« Avec cette édition, le Prix célèbre les racines et l’innovation, l’écologie et les territoires » 3 questions à Laurence des Cars, présidente du jury du Prix Liliane Bettencourt pour l’Intelligence de la Main®

Présidente du jury depuis 2023 et présidente-directrice du musée du Louvre, Laurence des Cars nous dévoile la coloration de cette édition 2025, et les différents critères qui ont emporté la décision des membres du jury.
Le Prix Liliane Bettencourt pour l’Intelligence de la Main® célèbre aujourd’hui sa 26e édition. Quel regard portez-vous sur cette récompense ?
Ce Prix illustre la vocation profondément visionnaire de la Fondation, qui envisage les métiers d’art comme des carrières d’avenir, au croisement de l’expérimentation, de l’innovation et de la transmission de savoir-faire historiques. Les trois récompenses décernées – saluant un talent singulier, une collaboration exceptionnelle, et l’engagement durable d’une structure en faveur des métiers d’art – donnent une dimension concrète à cette ambition, en distinguant des projets qui conjuguent excellence technique, richesse symbolique et conscience profonde du lien entre création et territoire.
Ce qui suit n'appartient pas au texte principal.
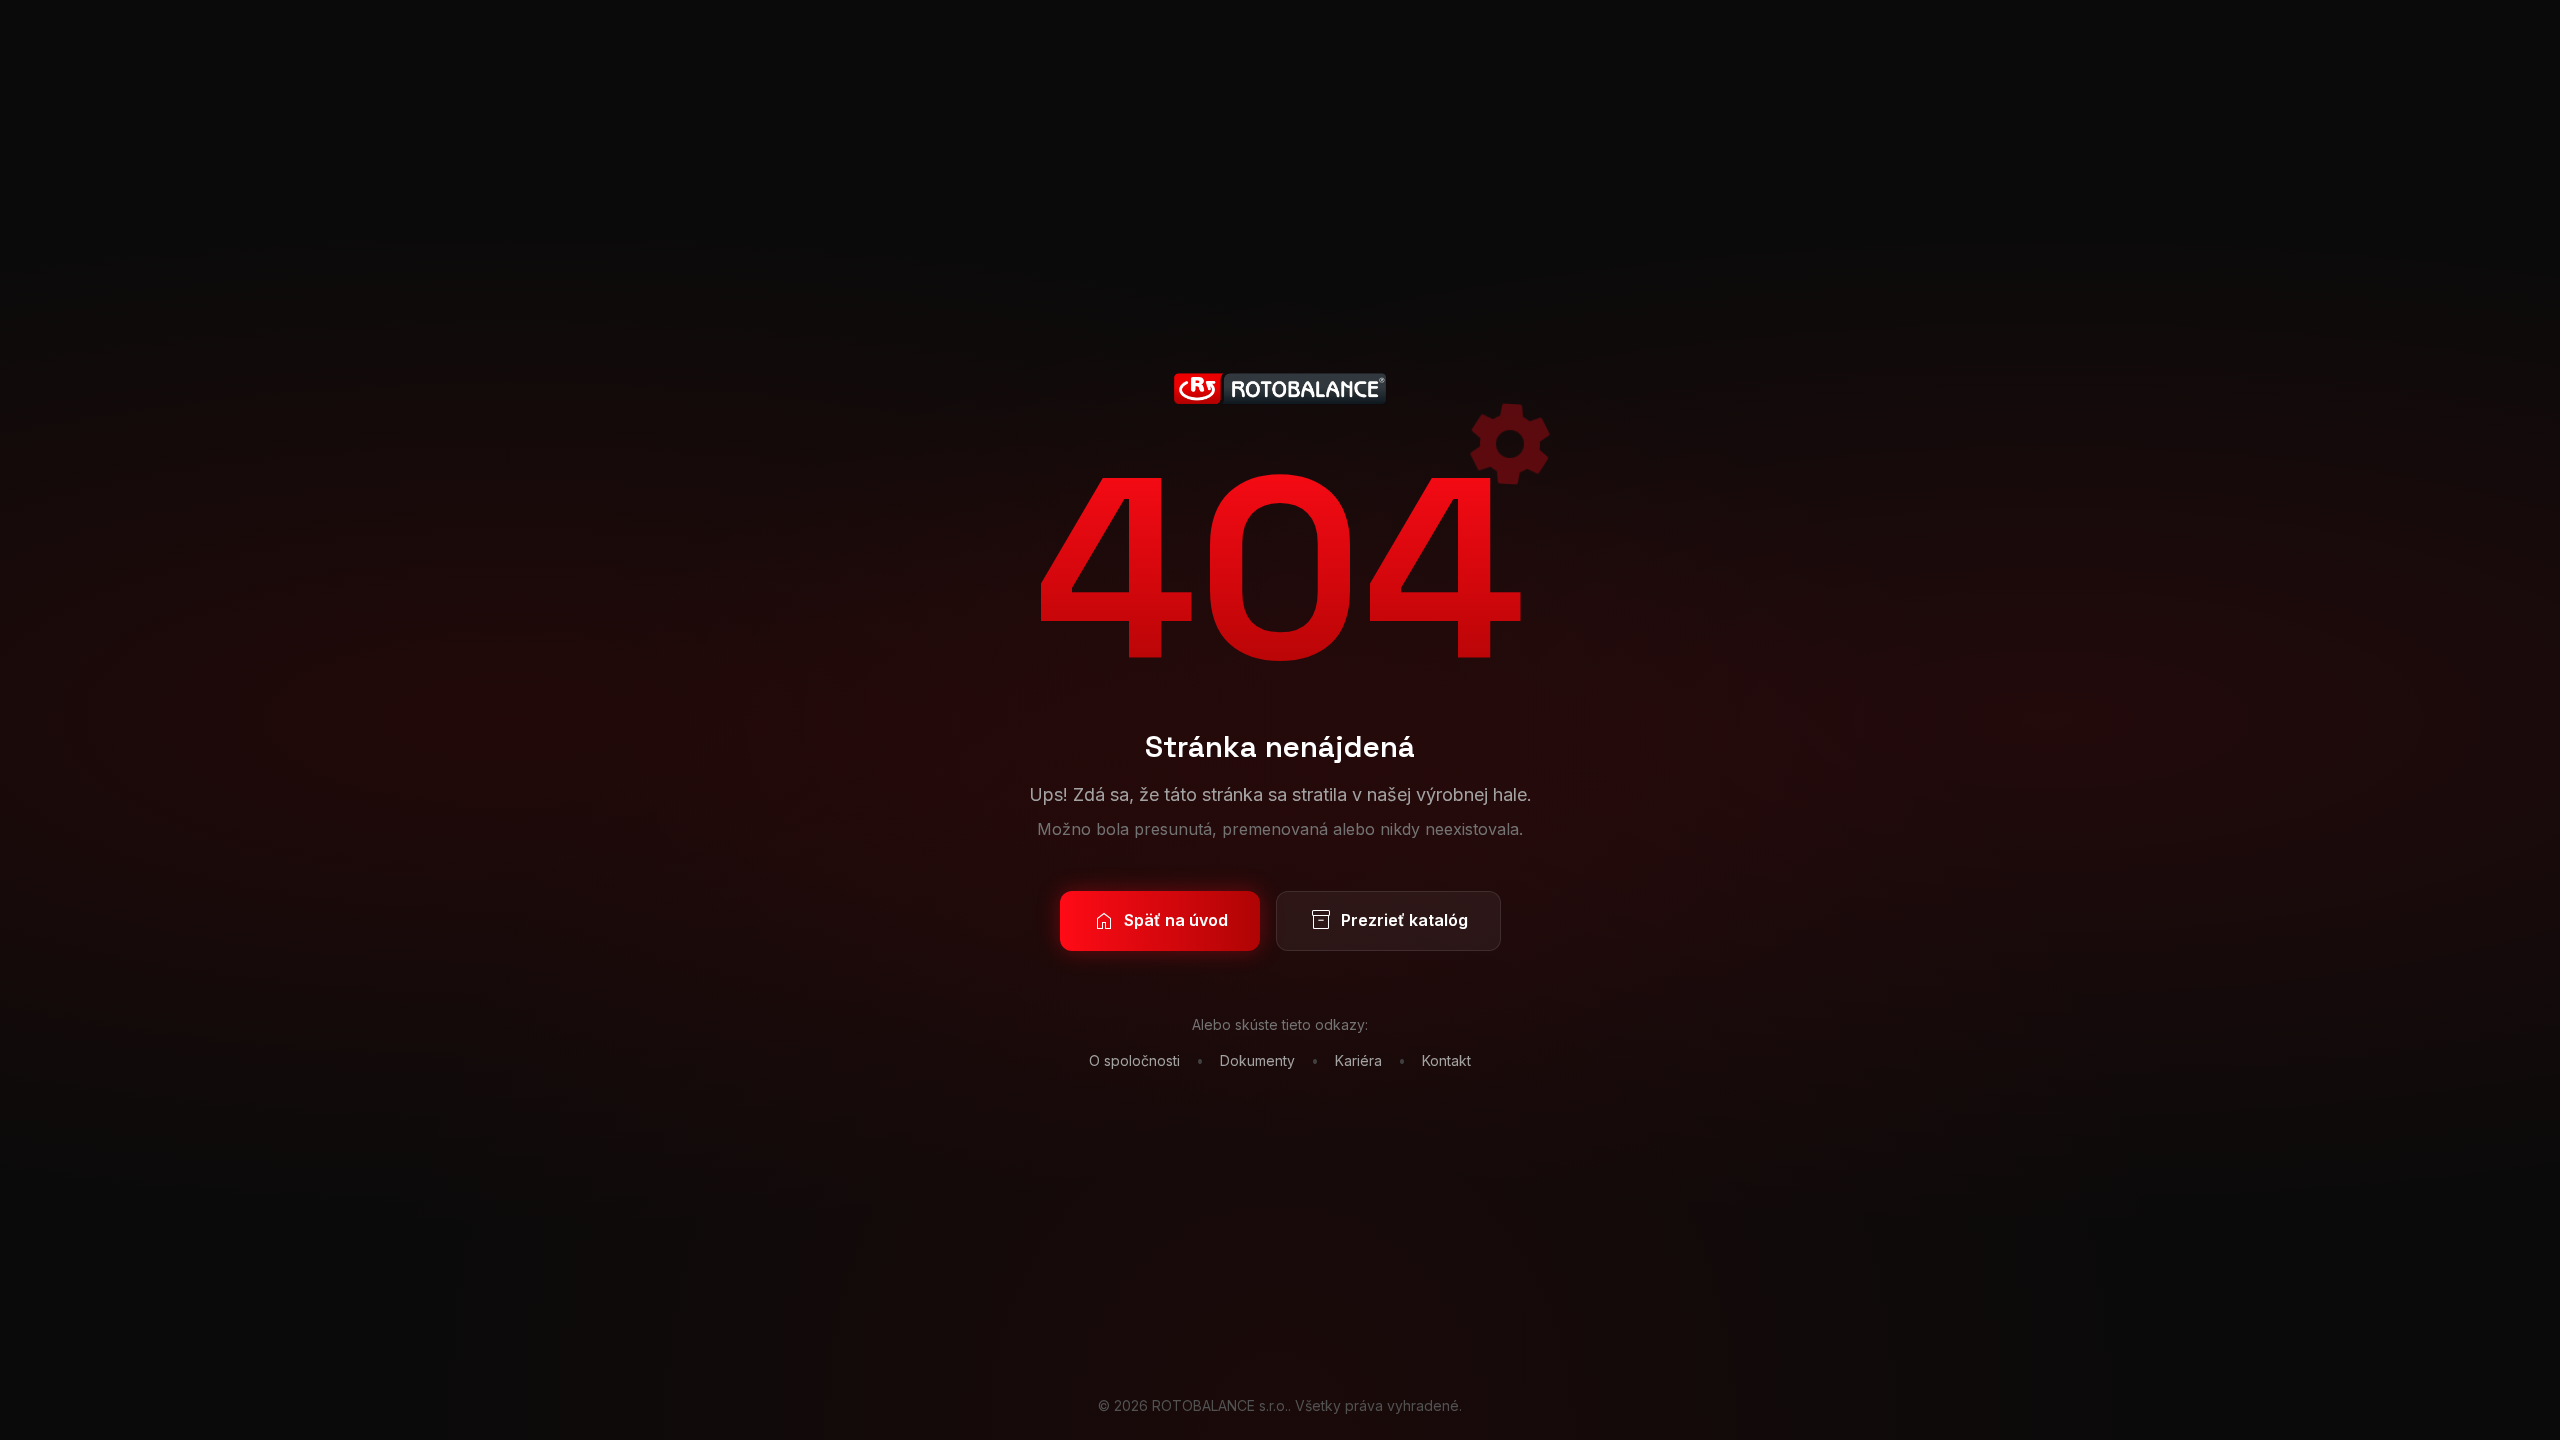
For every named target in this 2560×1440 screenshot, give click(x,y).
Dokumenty (1257, 1060)
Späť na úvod (1160, 921)
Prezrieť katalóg (1388, 921)
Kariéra (1358, 1060)
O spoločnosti (1134, 1060)
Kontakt (1446, 1060)
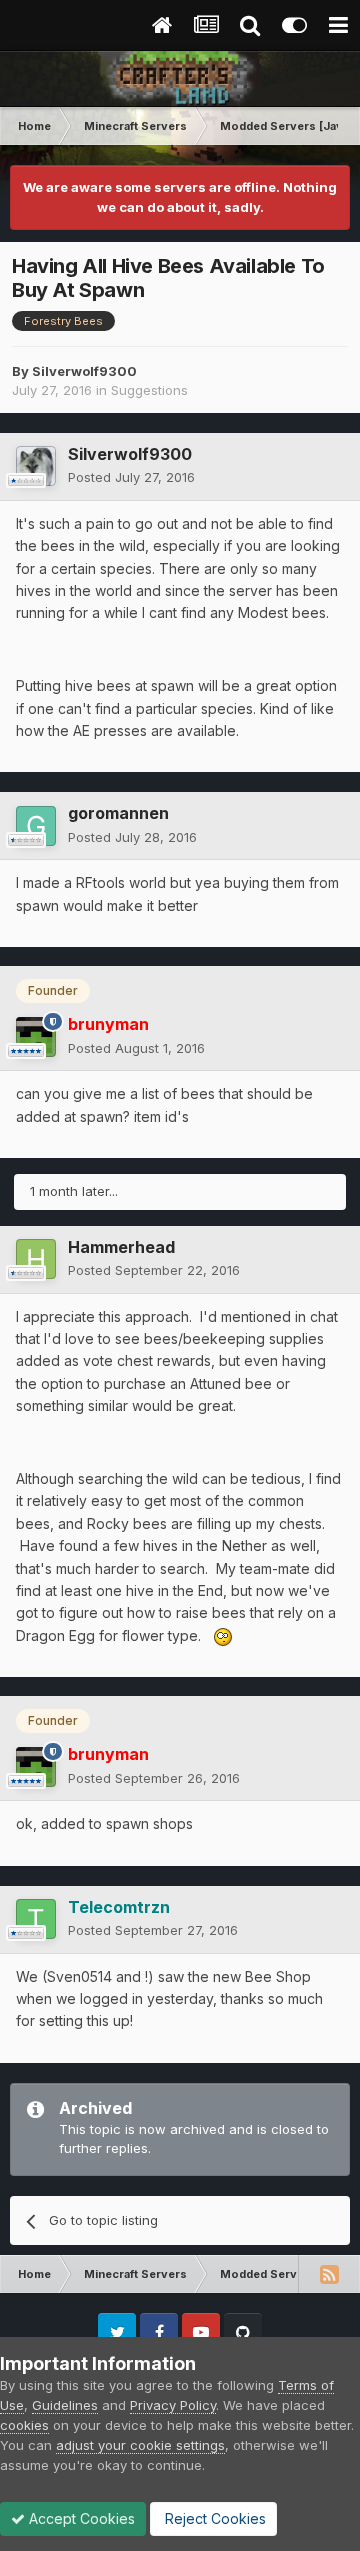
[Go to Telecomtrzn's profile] (36, 1919)
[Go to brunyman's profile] (36, 1037)
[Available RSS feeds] (329, 2274)
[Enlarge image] (223, 1635)
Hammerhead (121, 1247)
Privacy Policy (173, 2405)
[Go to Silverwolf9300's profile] (36, 466)
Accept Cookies (80, 2518)
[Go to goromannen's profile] (36, 826)
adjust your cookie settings (140, 2445)
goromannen (118, 813)
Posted (131, 477)
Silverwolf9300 (84, 371)
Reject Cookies (213, 2518)
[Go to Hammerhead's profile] (36, 1259)
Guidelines (65, 2405)
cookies (24, 2425)
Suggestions (149, 390)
Les artisans d’art sont des passeurs : leur maîtrise de gestes et de techniques pluriséculaires maintient vivantes l’audace et la minutie dont ont fait montre les créateurs d’objets et de mobilier d’art par le passé. Ils sont aussi tournés vers l’avenir : la conscience du matériau, l’intelligence de la matière, la réflexion que ces artisans d’exception proposent sur l’usage des objets innervent leurs recherches et encouragent la création.
Quelle était la coloration du cru 2025 ? Quels aspects particuliers de la création le jury a-t-il voulu distinguer à travers ces lauréats ?
Cette année, le jury a choisi de récompenser des projets qui reflétaient l’excellence des savoir-faire et leur ancrage au sein des territoires, que ce soit dans les techniques ou les références iconographiques. Le paravent de Jean-Brieuc Chevalier s’inspire de la tenture de l’Apocalypse présentée au château d’Angers et du motif Mille fleurs largement présent dans les tapisseries médiévales. Il révèle ainsi la puissance d’évocation des lieux patrimoniaux dans la création contemporaine, et illustre les échanges féconds entre héritage artistique et réinvention plastique.
La table basse en Leatherstone© créée par Elodie Michaud et Rebecca Fezard, un matériau à base de chutes de cuir, s’inscrit quant à elle dans une démarche où la conscience écologique guide la recherche formelle. Rendant hommage à la pierre de Tuffeau, elle affirme également un écho fort avec le territoire, cette fois-ci en puisant dans les strates géologiques de sa terre de conception. Ce projet démontre combien la philosophie de création peut s’ancrer dans un lieu, une matière, une histoire – et comment ces racines sont réinventées pour nourrir l’innovation.
Enfin, le musée de la Nacre et de la Tabletterie, lauréat Parcours, s’engage à faire revivre et à rendre tangibles l’héritage et la technique de la tabletterie, autrefois florissante à Méru, dans l’Oise. Le projet de ce musée est de conserver et de présenter au public ces savoir-faire tout en leur insufflant une actualité et une modernité neuves. Il associe conservation et transmission, tout en résonant avec l’histoire de la région, le musée étant installé dans une ancienne usine de tabletterie.
Ce Prix récompense l’excellence des métiers d’art, il porte également une réflexion plus stratégique sur l’avenir de la filière. Quels en sont les axes-clé ?
Présider le jury du Prix Liliane Bettencourt pour l’Intelligence de la Main® est un grand honneur. En guidant les débats du jury, j’ai assisté à des échanges stimulants entre ses membres, dont les parcours différents se retrouvent autour d’une conviction et d’une estime communes pour les métiers d’art et leur futur. Pouvoir partager les délibérations avec des personnalités dont la perspective fine et sensible sur les enjeux auxquels cette filière est aujourd’hui confrontée est une chance immense.
A travers ces projets, c’est une vision unique des métiers d’art qui se déploie, tissant des liens entre l’héritage des gestes, l’esprit des lieux, et la création contemporaine. Les lauréats de cette édition nous rappellent combien ces métiers éclairent nos sociétés, nos territoires, et les imaginaires qui les façonnent.